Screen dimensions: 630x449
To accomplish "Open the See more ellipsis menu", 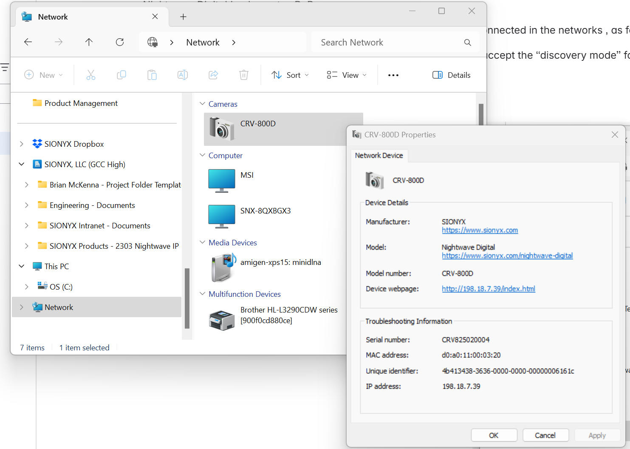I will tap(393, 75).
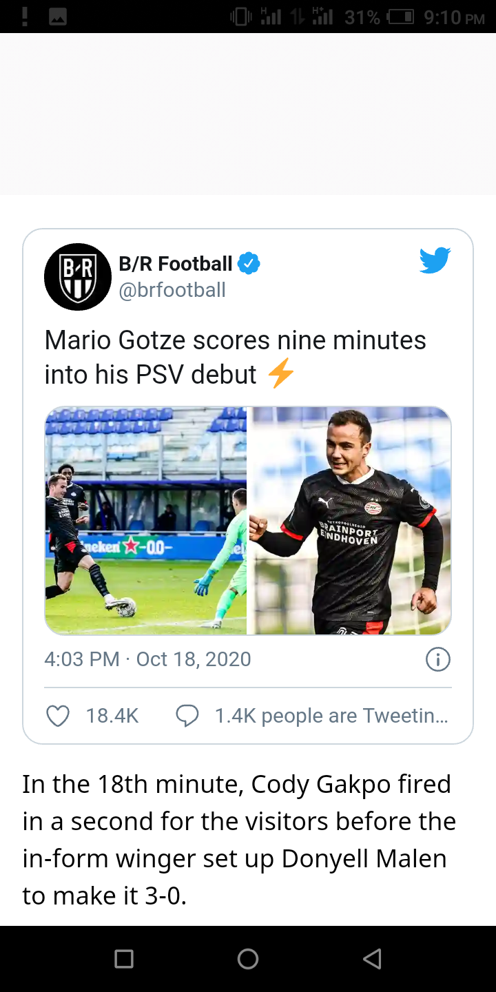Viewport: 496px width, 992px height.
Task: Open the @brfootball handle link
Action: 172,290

***

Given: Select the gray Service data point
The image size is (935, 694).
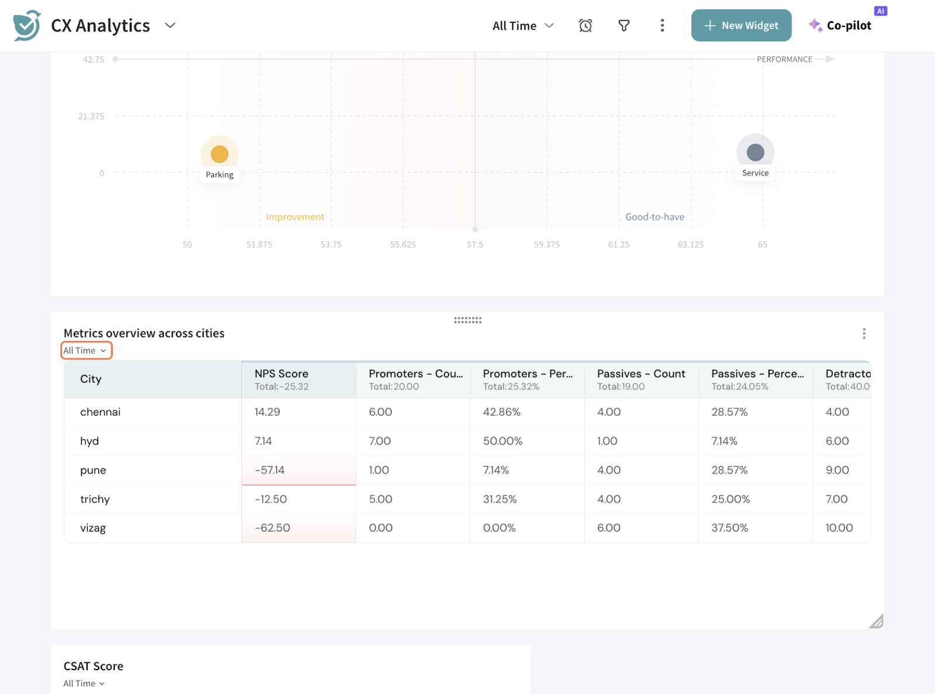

***

Task instructions — With the first line being the one containing "Given: Select the gray Service data point" and the last line the one containing "The image size is (935, 694).", transcribe exactly the lines above that fall in that range.

Solution to this problem —
Given: Select the gray Service data point
The image size is (935, 694).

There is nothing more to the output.